## Task instructions
[1] In the door-to-unload STEMI trial summary below, list the credentials given after Dr. Kapur's name.
[2] Carry on the door-to-unload STEMI trial summary below, starting after its final sentence.

Clinical Research & Data, Patient Management, Unloading, AMI Cardiogenic Shock, Protected PCI
Door-to-Unload (DTU) in STEMI Trial Summary: Pilot Trial and Pivotal Trial Design
Navin K. Kapur, MD, FACC, FSCAI, FAHA, presents a summary of mechanical left ventricular unloading and delaying reperfusion in patients with anterior ST-segment elevation myocardial infarction (STEMI). Dr. Kapur is the executive director of the Cardiovascular Center for Research & Innovation and associate professor, Department of Medicine, Interventional Cardiology & Advanced Heart Failure Programs.
In chapter 1, Dr. Kapur discusses how scientists and laboratories around the world have spent the last 4 decades investigating whether using a circulatory support pump to reduce myocardial oxygen consumption limits damage by balancing myocardial oxygen supply and demand in AMI. At his lab at Tufts Medical Center, Dr. Kapur and colleagues have found that delayed reperfusion after unloading is a critically important component of enhancing the ability of unloading to reduce myocardial infarction. This delay, he explains, means initiating unloading and then intentionally waiting for a period of time before reperfusing the artery. This, he says, supports the idea of mechanically conditioning the myocardium so that its more receptive to reperfusion on the unloading platform.

## Raw data

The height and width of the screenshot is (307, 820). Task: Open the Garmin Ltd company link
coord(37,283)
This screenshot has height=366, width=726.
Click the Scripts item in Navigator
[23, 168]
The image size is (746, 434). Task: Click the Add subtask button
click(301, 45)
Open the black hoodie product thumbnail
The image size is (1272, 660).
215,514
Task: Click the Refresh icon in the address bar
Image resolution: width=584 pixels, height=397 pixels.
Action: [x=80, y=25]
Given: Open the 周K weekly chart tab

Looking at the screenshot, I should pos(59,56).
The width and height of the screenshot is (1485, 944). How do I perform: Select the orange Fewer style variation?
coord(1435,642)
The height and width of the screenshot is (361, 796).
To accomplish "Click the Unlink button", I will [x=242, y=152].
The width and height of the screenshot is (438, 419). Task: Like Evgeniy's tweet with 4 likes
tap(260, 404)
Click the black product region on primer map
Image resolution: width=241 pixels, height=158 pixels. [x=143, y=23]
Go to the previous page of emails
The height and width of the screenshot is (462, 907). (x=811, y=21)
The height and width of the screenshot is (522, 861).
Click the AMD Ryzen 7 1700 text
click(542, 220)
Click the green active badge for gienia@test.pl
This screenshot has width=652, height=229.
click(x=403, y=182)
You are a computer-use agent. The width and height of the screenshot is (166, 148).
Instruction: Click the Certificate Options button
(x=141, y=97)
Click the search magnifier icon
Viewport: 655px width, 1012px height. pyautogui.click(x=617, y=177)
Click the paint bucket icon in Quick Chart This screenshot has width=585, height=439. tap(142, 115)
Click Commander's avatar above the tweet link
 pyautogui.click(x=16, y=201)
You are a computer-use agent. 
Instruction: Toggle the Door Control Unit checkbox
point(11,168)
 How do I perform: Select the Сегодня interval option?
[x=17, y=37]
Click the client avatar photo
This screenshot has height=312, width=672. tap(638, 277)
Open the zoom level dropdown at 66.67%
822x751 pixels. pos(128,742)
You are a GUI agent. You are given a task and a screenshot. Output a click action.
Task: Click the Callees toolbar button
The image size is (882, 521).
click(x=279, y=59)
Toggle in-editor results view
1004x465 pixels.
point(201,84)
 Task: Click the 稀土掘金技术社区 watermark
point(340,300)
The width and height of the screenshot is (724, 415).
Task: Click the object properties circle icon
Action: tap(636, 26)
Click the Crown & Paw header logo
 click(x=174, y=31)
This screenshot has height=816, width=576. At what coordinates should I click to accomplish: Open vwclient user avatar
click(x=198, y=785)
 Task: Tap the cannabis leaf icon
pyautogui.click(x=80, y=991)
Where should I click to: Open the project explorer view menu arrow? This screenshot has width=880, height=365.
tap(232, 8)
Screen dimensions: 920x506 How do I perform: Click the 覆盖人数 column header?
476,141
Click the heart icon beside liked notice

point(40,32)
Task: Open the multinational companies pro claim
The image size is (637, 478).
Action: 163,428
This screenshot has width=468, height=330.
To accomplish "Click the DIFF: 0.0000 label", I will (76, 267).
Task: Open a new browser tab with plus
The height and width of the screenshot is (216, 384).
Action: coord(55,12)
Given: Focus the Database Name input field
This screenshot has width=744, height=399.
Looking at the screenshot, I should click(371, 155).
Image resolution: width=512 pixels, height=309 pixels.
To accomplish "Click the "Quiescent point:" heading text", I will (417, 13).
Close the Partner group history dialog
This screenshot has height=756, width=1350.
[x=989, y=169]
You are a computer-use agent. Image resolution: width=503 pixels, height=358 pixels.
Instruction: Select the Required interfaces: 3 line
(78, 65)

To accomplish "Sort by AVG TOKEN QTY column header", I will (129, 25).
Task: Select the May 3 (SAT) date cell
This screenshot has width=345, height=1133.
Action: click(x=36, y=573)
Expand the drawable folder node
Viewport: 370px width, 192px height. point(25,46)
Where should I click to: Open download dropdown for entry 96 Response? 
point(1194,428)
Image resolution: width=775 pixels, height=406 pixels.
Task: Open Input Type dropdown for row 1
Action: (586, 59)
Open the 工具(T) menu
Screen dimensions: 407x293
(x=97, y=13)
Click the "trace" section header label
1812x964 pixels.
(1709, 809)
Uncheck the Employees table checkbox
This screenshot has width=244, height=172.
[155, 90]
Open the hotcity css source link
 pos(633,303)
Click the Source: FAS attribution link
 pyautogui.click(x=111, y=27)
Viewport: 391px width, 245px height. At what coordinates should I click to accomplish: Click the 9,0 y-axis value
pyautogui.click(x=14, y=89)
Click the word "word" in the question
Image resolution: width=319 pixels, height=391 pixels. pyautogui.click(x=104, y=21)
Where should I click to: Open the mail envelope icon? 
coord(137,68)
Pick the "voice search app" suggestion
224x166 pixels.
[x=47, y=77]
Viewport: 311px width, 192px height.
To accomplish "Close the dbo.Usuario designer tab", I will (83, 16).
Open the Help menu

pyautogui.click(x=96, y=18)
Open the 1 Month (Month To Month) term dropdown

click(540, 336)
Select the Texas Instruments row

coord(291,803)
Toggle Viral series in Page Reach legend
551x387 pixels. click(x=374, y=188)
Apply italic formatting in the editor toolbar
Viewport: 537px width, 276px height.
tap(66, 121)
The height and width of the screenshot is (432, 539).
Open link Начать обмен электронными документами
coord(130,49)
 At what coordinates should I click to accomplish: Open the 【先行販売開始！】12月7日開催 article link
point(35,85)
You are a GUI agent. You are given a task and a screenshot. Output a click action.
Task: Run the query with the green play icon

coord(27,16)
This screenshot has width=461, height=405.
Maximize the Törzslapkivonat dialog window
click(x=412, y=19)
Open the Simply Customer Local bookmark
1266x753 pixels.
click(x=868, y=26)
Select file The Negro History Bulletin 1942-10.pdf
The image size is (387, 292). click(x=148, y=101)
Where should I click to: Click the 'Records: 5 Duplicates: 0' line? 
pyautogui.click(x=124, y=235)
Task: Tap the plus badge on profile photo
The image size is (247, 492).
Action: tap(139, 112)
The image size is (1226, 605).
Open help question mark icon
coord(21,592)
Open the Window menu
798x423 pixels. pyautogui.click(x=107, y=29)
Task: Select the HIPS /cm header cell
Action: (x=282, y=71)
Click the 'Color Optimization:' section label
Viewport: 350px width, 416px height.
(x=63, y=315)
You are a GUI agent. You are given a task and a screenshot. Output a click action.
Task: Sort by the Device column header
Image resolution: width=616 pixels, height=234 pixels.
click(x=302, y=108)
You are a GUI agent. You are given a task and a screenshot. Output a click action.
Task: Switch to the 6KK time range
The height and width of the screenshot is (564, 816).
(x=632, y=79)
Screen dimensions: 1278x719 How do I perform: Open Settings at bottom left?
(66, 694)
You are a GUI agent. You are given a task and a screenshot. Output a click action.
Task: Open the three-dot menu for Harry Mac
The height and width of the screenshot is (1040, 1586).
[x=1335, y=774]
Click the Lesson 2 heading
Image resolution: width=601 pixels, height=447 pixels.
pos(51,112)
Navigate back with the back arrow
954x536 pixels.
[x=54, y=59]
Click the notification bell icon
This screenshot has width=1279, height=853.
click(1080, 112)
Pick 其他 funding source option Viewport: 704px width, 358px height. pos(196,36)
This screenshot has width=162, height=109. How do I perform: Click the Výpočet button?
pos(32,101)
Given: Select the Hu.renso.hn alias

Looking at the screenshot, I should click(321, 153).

## Solved problems
[1] MD, FACC, FSCAI, FAHA

[2]
In chapter 2, Dr. Kapur reviews 5 impacts of unloading:
Reduced LV wall stress, when there’s a reduction in LV pressure and volume, reduces myocardial oxygen consumption
When left atrial pressure is reduced, there’s improved atrial compliance and improved lung and right ventricular function
LV unloading increases collateral coronary blood flow (functional reperfusion), correlating with reduction in infarct size
Unloading promotes protective myocardial signaling
Unloading preserves mitochondrial integrity in AMI
Dr. Kapur also describes how primary unloading reduces LV scarring and preserves cardiac output 30 days after AMI, highlighting the durable and lasting effect correlating with improved cardiac function downstream from the AMI.
In chapter 3, Dr. Kapur juxtaposes the traditional teaching that for every 30 minute delay in reperfusion there should be a 7.5% increase in infarct size, with the central hypothesis of the Door-to-Unload (DTU)-STEMI Pilot trial that compared to LV unloading and immediate reperfusion, LV unloading followed by a 30 minute delay to reperfusion is feasible and safe. He explains the DTU-STEMI Pilot trial design, safety and efficacy outcomes, patient and procedural characteristics, and results. With regard to the primary efficacy outcome of 30-day infarct size, he shows that unloading and delaying reperfusion for 30 minutes did not increase infarct size. He also discusses results from an exploratory subgroup analysis focusing on the size of the MI, noting that perhaps delaying reperfusion does condition the myocardium and allow for recovery after reduction of infarct size.
In chapter 4, Dr. Kapur reviews what was learned in the DTU-STEMI Pilot trial and discusses how that informed the design of the DTU-STEMI Pivotal trial. He presents a case illustrating the DTU experience at Tufts Medical center. He concludes by reiterating that heart attacks lead to heart failure; however, in this new era of the DTU-STEMI platform, he anticipates that we can stem the tide of those patients going on to develop heart failure.